Palais Outstanding Doctoral Student Award, Spring 2023
Ashwin Chandwani came to the Ira A. Fulton Schools of Engineering at Arizona State University for the diverse cultural environment represented at ASU and its research and academic excellence.
After graduating from ASU’s School of Electrical, Computer and Energy Engineering, part of the Fulton Schools, with his master’s degree in electrical engineering, Chandwani decided to continue his education with a doctoral degree and pursue research in advanced power electronics converters.
Chandwani focused his research on the design, modeling and control of converters for electric vehicle chargers, renewable energy resources, data centers and more. He chose the field because of a fascination with the ability of semiconductor materials to convert and regulate large amounts of electrical power.
“I enjoy designing a converter from scratch,” Chandwani says. “Witnessing my efforts culminate in the successful operation of the converter, after hours of work and perseverance, is an incredibly rewarding experience.”
In the course of his degree program, he transcended disciplinary boundaries to incorporate fields such as machine learning, cybersecurity and power resiliency into his work with power electronics converters.

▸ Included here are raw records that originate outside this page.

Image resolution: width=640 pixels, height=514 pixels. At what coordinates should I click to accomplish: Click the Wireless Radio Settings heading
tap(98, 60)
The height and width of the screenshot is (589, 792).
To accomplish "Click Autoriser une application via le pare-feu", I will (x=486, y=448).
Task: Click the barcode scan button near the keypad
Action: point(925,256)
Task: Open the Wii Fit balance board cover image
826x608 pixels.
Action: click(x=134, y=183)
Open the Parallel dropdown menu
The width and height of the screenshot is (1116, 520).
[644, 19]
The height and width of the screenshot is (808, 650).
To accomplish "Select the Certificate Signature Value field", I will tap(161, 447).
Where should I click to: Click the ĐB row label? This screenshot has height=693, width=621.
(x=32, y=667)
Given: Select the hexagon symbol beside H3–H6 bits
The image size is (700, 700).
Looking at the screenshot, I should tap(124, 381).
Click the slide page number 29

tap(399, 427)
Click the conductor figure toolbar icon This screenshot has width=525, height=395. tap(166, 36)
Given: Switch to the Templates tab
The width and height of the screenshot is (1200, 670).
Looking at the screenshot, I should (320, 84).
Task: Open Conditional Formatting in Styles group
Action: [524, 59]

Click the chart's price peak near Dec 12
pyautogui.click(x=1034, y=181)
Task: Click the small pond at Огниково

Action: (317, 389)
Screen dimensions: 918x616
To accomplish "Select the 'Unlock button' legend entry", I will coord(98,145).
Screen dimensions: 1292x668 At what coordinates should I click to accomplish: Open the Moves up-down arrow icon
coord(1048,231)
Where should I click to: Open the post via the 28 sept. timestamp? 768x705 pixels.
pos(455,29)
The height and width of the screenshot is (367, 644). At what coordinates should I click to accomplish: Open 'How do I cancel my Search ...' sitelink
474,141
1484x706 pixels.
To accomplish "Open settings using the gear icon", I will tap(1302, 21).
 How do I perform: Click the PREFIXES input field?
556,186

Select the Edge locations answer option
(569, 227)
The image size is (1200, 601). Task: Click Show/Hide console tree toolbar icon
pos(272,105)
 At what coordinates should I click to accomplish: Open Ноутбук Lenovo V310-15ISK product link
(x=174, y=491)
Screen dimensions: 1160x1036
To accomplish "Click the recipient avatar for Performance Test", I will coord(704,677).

Chandwani’s outstanding academic work resulted in a 4.00 GPA, 12 journal publications, 18 conference publications and two patents that have been issued or are pending. These achievements won him the Palais Outstanding Doctoral Student Award, an annual award given to an electrical engineering doctoral student who exemplifies academic and research achievement.
“Upon learning that I had been selected for the award, I was overwhelmed with joy and enthusiasm,” Chandwani says. “It is a testament to the countless hours of research, hard work and perseverance that I have put in over the years. It has provided me with a renewed sense of motivation to continue to strive for excellence in all of my future endeavors.”
The award was established in 2003 by electrical engineering Graduate Program Chair and Professor Emeritus Joseph Palais and his wife, Sandra.
Students with a GPA of at least 3.75 and a journal publication are eligible to be nominated by faculty. The winner receives a commemorative plaque at the Fulton Schools PhD hooding ceremony and a $1,000 cash prize.
Chandwani names his doctoral mentor, engineering Assistant Professor Ayan Mallik of The Polytechnic School, part of the Fulton Schools, and electrical engineering Professor Raja Ayyanar as key in helping him achieve electrical engineering excellence.
“Dr. Mallik’s unwavering support and mentorship encouraged me to strive for more challenging yet rewarding goals,” Chandwani says. “He not only provided regular technical discussions and meetings, but he also fostered a sense of innovation by sharing valuable ideas.”
For Mallik, Chandwani winning the Palais Outstanding Doctoral Student Award is particularly special because Chandwani was his first doctoral student. Mallik worked with Chandwani not only on preparing research papers and providing research guidance, but also on teaching him power hardware testing and debugging skills in a lab setting for three to four hours every day for a few months.
“I feel ecstatically happy about Ashwin winning this prestigious award out of a competitive pool of candidates,” Mallik says. “I had won the best doctoral dissertation research award in the engineering school at the University of Maryland, where I received my doctoral degree. Now that I, as a mentor, have been able to help my first doctoral graduate win a similar award, this makes me a proud advisor.”
Since he graduated in December 2022, Chandwani has gone on to work as a senior power management systems engineer at technology company Qualcomm in San Diego. He hopes to improve the efficiency and sustainability of power electronics converters, mentor future engineers and ultimately change the world for the better.
“I aspire to collaborate with industry leaders and policymakers to address challenges in the field and contribute to the development of practical solutions that can benefit society as a whole,” Chandwani says.